Chickens and Eggs The elderly grandma always talked to the hens whenever she fed them. One day, her grandson asked, "Grandma, why do you talk to the chickens?" "I'm just trying to egg them on."


Fresh Like Produce My parents aged as slowly as a basket of freshly picked apples; I, on the other hand, am a halved avocado quickly approaching its expiration date.


Silver Hair "Grandma, I can't wait to have silver hair just like yours." Slathering sunscreen onto her head and plopping a sunhat on top, "...sure sweetheart, keep dreaming."


Road Rash An elderly couple looks through their living room windows to check the weather. After finding it bright and sunny, the elderly woman looks to her husband and asks "Winston, I forgot to put a bra on this morning. Think I should put one on before our walk?" Catching her eyes in a steady gaze, Winston replies, "Sweetheart, you probably should. It's pushing 90° and that's one area I don't think you want to get road rash on."

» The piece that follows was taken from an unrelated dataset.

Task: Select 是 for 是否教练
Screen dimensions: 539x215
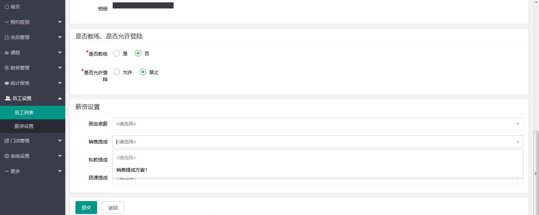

Fine Wine Some people age like fine wine. I'm aging like the buy 2 get 1 free bottles of the driest red in the grocery store.


Eyewitness to Crime

The elderly man was an eyewitness to the car shop crime scene. When the police asked him to tell them what happened, he told them what he'd seen.

"The guy with the beer belly grabbed a wrench from the toolbox!"

"What happened next?" the detective asked.

"Oh man, it was a gut-wrenching moment."

All the Better to Hear You With

Two older men catch up over a hot lunch at their favorite diner.

"Larry, those docs told me that my new hearing aids are the highest quality ones on the market, and they should be with how much I paid for 'em."

"I'm sure they are! Have you really had the chance to exercise their potential, yet?"

"Why on Earth would I exorcize the things? My doctor's a card-carrying Catholic."

Tune-Up Aging is like owning a classic car. In order to keep looking beautiful, you'll need more than a few tune-ups and a fresh coat of paint.


Fashion Comes Back Around You know you're old when your grandkids won't stop raiding your closet because "coastal grandmother" fashion is all the rage.